Business use cases for a machine learning system

Perhaps the first question we should answer is, "Why use machine learning at all?" Why doesn't MovieStream simply continue with human-driven decisions? There are many reasons to use machine learning (and certainly some reasons not to), but the most important ones are mentioned here:

· The scale of data involved means that full human involvement quickly becomes infeasible as MovieStream grows

· Model-driven approaches such as machine learning and statistics can often benefit from uncovering patterns that cannot be seen by humans (due to the size and complexity of the datasets)

· Model-driven approaches can avoid human and emotional biases (as long as the correct processes are carefully applied)
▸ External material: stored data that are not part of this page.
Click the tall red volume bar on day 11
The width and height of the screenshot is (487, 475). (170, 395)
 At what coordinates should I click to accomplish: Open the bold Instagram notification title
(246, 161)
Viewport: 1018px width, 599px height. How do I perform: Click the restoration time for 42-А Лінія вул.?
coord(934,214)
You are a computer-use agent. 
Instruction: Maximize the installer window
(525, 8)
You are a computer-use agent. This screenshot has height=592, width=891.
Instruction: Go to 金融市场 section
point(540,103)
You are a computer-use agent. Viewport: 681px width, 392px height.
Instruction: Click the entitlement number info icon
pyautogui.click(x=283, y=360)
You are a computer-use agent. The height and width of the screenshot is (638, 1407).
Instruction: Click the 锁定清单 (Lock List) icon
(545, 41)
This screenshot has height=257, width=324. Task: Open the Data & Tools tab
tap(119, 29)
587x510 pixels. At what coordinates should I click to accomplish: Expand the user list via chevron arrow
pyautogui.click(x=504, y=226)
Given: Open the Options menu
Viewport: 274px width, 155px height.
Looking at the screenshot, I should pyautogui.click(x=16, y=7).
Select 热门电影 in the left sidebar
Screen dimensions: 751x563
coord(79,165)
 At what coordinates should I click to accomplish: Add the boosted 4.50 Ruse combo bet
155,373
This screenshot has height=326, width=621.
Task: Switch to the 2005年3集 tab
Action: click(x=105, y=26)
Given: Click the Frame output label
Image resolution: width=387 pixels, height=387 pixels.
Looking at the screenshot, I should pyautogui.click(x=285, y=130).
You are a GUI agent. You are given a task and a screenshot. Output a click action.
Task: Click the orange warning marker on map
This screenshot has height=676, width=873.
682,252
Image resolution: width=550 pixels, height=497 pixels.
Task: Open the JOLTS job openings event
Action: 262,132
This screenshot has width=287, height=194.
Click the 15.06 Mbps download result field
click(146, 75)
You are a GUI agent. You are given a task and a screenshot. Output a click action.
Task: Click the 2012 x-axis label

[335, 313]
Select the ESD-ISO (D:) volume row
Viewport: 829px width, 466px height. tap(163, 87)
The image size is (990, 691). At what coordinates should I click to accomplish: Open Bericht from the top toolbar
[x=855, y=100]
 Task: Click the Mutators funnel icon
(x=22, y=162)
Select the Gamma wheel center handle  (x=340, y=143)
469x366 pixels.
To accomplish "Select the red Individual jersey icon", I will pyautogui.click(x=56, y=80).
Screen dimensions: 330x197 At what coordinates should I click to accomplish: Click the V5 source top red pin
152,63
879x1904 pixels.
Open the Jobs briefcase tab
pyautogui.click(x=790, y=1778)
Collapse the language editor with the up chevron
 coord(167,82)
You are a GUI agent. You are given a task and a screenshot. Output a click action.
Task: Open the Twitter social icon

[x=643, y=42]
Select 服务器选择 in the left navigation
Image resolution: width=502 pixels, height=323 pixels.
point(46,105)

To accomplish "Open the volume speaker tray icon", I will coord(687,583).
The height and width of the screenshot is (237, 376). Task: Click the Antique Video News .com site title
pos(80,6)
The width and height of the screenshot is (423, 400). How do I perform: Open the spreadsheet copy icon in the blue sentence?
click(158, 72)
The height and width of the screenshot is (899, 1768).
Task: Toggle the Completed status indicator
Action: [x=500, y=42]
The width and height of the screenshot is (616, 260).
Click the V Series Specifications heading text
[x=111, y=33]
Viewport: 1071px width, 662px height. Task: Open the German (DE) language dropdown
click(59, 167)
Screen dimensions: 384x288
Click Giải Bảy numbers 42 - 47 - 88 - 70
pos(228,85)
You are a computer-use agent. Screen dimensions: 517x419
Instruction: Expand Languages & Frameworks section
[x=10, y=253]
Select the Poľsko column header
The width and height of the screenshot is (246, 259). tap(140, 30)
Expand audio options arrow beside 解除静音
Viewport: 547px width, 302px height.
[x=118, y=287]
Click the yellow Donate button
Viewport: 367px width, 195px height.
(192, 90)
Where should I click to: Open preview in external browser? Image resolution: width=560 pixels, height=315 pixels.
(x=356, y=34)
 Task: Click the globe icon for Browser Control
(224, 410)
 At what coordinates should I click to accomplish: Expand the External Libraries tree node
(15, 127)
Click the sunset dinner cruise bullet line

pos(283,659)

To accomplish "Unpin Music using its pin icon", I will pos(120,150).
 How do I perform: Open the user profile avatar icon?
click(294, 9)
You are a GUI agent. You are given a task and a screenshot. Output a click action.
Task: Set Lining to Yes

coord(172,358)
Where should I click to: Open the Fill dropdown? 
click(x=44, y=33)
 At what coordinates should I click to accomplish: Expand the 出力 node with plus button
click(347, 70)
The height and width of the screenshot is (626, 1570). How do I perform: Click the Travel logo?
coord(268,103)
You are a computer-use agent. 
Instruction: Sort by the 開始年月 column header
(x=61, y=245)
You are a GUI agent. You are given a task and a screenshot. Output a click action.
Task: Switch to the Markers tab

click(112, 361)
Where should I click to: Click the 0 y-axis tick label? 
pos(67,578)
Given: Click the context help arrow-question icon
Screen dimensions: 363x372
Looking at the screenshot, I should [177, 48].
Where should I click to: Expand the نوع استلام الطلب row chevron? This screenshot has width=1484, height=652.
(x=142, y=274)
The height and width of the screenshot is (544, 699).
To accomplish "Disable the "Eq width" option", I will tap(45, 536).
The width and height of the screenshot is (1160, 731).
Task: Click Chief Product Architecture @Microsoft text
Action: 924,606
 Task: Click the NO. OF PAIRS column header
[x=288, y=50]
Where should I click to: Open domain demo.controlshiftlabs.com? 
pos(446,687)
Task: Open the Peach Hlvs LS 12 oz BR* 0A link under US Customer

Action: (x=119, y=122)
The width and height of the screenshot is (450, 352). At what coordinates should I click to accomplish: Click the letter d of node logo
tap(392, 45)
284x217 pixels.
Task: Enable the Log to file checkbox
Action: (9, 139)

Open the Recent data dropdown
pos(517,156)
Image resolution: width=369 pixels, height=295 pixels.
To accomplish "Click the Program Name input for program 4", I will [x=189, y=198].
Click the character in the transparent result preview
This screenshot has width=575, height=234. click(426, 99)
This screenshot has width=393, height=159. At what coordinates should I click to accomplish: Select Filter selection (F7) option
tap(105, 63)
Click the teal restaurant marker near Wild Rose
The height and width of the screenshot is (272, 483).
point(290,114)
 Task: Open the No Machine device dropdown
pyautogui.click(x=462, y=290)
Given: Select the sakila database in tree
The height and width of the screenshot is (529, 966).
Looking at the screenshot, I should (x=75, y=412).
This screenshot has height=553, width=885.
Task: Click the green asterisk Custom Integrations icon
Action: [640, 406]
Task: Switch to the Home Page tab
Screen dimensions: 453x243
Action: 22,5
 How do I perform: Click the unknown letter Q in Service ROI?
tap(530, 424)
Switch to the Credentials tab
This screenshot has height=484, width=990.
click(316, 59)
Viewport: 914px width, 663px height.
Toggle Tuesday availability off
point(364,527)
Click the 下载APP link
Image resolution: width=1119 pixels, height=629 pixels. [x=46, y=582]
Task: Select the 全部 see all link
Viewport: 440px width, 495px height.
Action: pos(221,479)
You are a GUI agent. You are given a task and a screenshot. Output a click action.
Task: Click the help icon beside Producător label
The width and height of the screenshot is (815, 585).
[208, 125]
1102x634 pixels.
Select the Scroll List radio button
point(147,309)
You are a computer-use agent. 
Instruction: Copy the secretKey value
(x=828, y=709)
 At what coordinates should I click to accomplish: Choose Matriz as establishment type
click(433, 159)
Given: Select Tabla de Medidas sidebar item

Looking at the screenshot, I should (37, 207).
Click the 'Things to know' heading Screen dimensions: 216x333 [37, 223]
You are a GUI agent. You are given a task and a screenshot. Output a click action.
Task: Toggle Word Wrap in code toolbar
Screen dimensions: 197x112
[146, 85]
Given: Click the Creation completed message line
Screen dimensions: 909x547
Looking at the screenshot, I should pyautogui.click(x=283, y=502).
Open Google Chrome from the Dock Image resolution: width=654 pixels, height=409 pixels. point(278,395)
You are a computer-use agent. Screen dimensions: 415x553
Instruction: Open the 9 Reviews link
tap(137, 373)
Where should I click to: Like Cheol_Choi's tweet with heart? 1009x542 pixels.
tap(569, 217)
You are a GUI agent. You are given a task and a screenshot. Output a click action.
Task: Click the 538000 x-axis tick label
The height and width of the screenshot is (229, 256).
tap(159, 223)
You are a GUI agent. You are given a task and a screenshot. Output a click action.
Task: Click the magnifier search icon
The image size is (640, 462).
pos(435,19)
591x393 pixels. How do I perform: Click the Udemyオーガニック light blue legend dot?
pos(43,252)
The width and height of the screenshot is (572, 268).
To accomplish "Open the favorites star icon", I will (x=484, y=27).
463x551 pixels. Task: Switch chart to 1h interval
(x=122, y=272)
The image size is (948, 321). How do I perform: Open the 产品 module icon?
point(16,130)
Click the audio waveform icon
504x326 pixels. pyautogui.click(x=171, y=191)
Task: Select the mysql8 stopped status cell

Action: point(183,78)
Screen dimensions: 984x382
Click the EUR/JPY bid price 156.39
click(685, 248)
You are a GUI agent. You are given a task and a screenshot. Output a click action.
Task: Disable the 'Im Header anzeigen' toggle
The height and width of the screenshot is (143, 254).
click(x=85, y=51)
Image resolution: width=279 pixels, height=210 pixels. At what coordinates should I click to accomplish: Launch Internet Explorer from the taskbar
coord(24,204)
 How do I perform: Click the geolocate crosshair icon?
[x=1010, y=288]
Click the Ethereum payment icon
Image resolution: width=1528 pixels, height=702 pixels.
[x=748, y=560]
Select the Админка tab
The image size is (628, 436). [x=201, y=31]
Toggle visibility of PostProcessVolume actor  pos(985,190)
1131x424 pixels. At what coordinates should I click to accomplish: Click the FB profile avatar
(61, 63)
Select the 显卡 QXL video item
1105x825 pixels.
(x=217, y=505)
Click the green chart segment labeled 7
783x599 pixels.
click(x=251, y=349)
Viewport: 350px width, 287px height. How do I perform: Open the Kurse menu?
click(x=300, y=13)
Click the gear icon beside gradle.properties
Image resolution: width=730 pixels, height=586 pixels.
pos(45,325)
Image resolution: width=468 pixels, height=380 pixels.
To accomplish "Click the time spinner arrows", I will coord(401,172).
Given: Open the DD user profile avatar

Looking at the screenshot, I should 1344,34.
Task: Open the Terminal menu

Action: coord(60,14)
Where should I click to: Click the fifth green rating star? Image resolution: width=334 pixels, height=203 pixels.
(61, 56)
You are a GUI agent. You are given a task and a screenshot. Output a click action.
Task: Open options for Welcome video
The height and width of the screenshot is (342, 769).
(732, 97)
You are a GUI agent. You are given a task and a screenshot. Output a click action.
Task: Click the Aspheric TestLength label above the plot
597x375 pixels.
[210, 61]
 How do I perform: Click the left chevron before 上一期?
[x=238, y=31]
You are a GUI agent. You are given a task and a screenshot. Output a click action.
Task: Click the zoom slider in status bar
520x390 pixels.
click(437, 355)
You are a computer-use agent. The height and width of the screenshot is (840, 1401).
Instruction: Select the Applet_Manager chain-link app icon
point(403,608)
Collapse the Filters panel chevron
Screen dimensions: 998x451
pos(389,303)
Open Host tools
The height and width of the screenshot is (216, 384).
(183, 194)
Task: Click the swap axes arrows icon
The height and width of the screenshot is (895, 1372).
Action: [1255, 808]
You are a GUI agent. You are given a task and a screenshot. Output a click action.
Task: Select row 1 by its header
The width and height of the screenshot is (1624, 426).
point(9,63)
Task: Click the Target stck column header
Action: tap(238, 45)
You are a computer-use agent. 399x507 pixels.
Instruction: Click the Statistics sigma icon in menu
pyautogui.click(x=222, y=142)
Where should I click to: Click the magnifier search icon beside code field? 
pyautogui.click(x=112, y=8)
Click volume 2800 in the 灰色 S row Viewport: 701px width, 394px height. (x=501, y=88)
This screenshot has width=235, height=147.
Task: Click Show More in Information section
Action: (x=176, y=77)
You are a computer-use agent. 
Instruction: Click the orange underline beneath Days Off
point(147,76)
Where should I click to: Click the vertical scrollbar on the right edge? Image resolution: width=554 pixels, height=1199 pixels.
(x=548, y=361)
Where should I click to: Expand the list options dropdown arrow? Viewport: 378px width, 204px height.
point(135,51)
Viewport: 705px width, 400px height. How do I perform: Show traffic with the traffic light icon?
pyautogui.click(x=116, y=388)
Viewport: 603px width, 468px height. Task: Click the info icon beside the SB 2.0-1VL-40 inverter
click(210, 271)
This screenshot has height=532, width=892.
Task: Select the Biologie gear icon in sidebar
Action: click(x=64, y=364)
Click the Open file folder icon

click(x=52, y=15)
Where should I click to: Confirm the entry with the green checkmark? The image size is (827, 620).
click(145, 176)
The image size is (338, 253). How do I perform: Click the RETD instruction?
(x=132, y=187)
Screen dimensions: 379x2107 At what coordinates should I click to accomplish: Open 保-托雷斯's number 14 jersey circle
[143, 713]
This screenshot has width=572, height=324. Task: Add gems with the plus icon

However, there is no reason why both model-driven and human-driven processes and decision making cannot coexist. For example, many machine learning systems rely on receiving labeled data in order to train models. Often, labeling such data is costly, time consuming, and requires human input. A good example of this is classifying textual data into categories or assigning a sentiment indicator to the text. Many real-world systems use some form of human-driven system to generate labels for such data (or at least part of it) to provide training data to models. These models are then used to make predictions in the live system at a larger scale.

In the context of MovieStream, we need not fear that our machine learning system will make the content team redundant. Indeed, we will see that our aim is to lift the burden of time-consuming tasks where machine learning might be able to perform better while providing tools to allow the team to better understand the users and content. This might, for example, help them in selecting which new content to acquire for the catalogue (which involves a significant amount of cost and is therefore a critical aspect of the business).

Personalization

Perhaps one of the most important potential applications of machine learning in MovieStream's business is personalization. Generally speaking, personalization refers to adapting the experience of a user and the content presented to them based on various factors, which might include user behavior data as well as external factors.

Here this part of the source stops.